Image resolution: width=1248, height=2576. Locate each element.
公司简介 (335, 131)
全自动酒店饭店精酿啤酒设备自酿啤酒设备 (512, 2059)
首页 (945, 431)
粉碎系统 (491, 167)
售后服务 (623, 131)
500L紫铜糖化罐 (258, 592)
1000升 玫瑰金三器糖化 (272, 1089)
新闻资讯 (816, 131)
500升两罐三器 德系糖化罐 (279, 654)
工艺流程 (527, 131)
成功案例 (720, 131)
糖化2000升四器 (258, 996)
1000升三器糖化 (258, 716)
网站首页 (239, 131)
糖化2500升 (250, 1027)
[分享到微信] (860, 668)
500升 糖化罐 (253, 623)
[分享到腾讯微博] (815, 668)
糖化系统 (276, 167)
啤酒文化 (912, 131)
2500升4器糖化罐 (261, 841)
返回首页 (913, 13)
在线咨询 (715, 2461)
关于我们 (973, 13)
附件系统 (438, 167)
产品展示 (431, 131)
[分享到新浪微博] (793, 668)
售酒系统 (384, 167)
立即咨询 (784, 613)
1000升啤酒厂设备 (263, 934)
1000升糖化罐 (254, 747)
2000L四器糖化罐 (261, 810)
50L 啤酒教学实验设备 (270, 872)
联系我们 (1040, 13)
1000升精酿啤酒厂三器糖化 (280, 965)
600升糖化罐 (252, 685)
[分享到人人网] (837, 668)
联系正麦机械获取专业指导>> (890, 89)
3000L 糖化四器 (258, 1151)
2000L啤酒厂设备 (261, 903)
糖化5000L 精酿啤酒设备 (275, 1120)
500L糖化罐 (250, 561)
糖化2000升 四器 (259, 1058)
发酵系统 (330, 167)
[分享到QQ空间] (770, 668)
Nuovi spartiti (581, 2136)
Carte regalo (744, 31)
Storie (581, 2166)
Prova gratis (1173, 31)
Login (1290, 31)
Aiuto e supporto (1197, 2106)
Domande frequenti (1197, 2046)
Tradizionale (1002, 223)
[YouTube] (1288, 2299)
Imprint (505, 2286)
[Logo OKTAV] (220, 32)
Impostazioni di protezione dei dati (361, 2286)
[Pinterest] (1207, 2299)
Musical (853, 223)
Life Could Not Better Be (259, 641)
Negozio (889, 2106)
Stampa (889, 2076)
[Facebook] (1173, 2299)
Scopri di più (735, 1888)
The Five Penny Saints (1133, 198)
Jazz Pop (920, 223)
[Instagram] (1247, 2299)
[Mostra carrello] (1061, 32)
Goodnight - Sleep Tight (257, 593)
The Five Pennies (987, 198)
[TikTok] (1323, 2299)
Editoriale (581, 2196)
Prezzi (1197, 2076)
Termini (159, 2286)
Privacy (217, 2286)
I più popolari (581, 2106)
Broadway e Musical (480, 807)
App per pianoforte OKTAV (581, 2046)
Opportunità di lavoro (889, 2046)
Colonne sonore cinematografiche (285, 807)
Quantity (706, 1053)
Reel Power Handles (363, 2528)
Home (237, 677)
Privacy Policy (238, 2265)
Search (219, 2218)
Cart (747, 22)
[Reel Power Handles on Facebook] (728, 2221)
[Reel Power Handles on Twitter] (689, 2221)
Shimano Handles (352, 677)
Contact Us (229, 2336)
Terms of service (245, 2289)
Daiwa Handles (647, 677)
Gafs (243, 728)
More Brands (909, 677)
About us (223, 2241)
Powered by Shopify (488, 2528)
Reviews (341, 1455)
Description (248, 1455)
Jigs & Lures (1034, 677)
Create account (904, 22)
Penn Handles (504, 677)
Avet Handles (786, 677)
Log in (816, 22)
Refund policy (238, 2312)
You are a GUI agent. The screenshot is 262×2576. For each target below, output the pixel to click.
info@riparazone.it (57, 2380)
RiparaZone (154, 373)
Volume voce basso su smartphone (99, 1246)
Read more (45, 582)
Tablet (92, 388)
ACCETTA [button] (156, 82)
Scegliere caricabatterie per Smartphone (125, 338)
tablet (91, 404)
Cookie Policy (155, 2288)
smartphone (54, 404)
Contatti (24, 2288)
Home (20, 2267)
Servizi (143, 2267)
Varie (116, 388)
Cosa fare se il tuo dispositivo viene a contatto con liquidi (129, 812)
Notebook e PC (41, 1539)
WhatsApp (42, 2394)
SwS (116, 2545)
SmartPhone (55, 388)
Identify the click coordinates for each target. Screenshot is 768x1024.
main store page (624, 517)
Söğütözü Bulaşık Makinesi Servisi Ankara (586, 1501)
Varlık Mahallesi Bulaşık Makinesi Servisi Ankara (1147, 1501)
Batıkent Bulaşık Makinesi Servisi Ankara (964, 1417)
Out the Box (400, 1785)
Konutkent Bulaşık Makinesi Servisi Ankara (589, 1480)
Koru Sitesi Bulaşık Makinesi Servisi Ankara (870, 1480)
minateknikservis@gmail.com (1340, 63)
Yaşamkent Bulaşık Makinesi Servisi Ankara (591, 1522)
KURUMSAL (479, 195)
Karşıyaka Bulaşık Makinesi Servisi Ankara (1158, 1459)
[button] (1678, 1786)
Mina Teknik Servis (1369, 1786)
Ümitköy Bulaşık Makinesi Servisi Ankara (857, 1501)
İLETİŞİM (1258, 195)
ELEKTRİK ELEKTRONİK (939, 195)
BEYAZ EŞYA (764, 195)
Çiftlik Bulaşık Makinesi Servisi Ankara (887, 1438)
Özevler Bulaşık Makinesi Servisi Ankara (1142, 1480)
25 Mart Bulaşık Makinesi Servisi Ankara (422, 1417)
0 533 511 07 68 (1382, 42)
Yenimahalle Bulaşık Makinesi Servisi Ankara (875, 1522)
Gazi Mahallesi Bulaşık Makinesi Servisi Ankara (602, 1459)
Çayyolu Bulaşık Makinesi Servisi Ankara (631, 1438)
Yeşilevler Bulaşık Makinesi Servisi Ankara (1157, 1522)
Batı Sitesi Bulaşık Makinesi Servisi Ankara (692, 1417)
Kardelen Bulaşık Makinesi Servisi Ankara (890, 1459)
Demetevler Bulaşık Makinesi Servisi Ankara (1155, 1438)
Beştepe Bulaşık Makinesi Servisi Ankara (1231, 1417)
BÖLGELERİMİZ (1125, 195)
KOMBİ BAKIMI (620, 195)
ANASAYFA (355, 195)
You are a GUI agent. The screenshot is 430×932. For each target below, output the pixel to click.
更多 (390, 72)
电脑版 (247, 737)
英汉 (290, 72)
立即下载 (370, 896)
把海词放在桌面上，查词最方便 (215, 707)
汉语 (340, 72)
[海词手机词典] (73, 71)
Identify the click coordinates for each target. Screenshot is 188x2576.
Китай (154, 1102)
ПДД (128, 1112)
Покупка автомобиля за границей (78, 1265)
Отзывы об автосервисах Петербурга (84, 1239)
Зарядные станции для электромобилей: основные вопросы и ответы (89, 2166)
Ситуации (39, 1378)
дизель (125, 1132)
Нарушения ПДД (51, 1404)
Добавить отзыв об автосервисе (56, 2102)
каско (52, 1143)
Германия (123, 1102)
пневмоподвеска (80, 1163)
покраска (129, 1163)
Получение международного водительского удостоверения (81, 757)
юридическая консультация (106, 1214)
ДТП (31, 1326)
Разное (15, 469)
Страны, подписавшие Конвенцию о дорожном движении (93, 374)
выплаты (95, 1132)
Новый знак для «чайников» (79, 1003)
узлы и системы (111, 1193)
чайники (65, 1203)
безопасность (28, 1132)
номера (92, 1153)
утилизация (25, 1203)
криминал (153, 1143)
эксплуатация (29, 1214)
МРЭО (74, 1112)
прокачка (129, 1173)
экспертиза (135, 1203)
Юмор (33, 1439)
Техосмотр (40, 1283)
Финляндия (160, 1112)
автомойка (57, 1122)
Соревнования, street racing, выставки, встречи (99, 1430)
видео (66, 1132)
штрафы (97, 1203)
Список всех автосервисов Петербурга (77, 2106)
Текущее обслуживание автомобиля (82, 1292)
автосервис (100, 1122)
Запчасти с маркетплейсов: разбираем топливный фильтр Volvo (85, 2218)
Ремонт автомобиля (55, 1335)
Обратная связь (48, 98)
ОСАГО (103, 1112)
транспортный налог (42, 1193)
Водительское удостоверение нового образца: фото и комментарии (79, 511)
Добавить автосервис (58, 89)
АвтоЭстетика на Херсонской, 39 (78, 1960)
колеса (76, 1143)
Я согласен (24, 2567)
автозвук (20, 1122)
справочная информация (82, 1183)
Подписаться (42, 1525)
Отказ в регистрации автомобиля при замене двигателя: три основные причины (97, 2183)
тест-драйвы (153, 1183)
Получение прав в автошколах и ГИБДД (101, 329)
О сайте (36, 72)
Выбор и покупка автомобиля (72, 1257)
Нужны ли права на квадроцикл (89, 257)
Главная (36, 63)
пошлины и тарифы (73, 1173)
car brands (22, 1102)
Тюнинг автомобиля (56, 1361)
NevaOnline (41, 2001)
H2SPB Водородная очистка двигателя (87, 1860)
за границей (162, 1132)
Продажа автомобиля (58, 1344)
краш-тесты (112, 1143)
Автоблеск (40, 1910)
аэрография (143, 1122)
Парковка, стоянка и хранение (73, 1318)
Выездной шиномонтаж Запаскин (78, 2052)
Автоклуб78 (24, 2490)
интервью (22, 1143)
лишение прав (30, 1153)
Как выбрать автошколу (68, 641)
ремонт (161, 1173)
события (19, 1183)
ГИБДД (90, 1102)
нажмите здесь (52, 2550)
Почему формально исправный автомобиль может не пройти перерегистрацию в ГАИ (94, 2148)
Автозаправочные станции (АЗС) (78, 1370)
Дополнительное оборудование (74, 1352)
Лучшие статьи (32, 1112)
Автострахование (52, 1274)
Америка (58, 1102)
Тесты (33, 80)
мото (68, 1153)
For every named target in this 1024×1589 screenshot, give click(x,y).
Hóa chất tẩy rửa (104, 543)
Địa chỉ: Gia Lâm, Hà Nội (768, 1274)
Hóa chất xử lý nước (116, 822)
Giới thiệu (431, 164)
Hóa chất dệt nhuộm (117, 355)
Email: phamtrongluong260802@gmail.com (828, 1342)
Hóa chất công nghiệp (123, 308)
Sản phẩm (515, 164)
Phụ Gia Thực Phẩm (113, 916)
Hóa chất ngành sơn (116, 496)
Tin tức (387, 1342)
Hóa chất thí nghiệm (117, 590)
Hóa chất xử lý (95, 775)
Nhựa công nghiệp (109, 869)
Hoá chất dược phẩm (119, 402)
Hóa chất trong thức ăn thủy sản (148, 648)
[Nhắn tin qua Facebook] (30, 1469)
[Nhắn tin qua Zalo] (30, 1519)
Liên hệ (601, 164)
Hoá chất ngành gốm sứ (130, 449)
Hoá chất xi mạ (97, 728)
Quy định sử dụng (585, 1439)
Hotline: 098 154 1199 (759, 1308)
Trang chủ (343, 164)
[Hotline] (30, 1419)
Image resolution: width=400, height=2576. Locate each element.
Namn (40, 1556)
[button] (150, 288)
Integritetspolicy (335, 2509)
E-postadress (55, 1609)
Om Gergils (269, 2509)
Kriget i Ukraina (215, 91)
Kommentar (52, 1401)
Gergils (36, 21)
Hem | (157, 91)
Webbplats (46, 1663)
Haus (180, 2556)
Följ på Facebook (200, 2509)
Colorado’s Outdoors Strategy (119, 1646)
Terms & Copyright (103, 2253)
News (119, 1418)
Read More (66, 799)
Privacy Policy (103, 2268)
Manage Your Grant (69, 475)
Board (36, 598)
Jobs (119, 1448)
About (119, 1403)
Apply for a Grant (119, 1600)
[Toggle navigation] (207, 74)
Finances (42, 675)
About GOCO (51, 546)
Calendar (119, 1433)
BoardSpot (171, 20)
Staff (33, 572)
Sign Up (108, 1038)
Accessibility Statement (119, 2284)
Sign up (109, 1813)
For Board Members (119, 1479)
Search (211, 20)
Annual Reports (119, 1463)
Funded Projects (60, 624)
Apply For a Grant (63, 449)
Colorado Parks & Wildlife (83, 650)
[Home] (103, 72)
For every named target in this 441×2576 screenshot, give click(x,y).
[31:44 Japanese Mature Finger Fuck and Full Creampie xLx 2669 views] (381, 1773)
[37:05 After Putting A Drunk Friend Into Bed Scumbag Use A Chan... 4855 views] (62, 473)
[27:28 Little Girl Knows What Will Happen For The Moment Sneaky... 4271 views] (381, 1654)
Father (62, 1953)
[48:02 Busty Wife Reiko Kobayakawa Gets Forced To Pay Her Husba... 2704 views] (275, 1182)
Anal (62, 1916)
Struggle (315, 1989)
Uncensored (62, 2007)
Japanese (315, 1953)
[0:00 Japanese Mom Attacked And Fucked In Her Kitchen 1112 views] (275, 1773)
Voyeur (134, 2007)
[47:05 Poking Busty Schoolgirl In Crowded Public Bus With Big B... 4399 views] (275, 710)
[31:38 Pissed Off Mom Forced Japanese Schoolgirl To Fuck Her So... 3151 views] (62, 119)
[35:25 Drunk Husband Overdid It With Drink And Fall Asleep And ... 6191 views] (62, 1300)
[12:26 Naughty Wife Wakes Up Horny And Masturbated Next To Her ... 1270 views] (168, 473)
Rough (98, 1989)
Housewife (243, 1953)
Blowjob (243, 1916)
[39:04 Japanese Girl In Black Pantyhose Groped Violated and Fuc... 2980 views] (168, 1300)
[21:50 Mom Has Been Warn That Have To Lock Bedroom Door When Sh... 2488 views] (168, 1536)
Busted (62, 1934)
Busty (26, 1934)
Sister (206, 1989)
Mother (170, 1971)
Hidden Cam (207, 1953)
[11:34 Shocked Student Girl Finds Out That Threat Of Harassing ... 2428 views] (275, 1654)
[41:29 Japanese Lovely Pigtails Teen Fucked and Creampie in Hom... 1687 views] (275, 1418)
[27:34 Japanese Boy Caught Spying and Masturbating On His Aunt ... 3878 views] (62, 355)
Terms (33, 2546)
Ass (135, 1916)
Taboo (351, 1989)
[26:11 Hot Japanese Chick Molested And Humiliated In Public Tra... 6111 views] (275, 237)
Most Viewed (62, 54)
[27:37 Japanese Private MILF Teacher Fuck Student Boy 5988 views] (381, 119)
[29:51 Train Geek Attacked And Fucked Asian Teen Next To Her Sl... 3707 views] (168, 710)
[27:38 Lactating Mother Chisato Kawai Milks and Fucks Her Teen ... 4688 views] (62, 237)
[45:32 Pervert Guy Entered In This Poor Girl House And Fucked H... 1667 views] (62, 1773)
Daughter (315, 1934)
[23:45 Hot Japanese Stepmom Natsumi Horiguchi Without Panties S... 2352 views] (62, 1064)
_ _ _ _ _
* _Assignment_: In the listing above, find the line holding "发酵系统 (330, 167)" and the line holding "[Pinterest] (1207, 2299)", then output those two lines and every line between them exactly.

* _Exercise response_:
发酵系统 (330, 167)
[分享到QQ空间] (770, 668)
Nuovi spartiti (581, 2136)
Carte regalo (744, 31)
Storie (581, 2166)
Prova gratis (1173, 31)
Login (1290, 31)
Aiuto e supporto (1197, 2106)
Domande frequenti (1197, 2046)
Tradizionale (1002, 223)
[YouTube] (1288, 2299)
Imprint (505, 2286)
[Logo OKTAV] (220, 32)
Impostazioni di protezione dei dati (361, 2286)
[Pinterest] (1207, 2299)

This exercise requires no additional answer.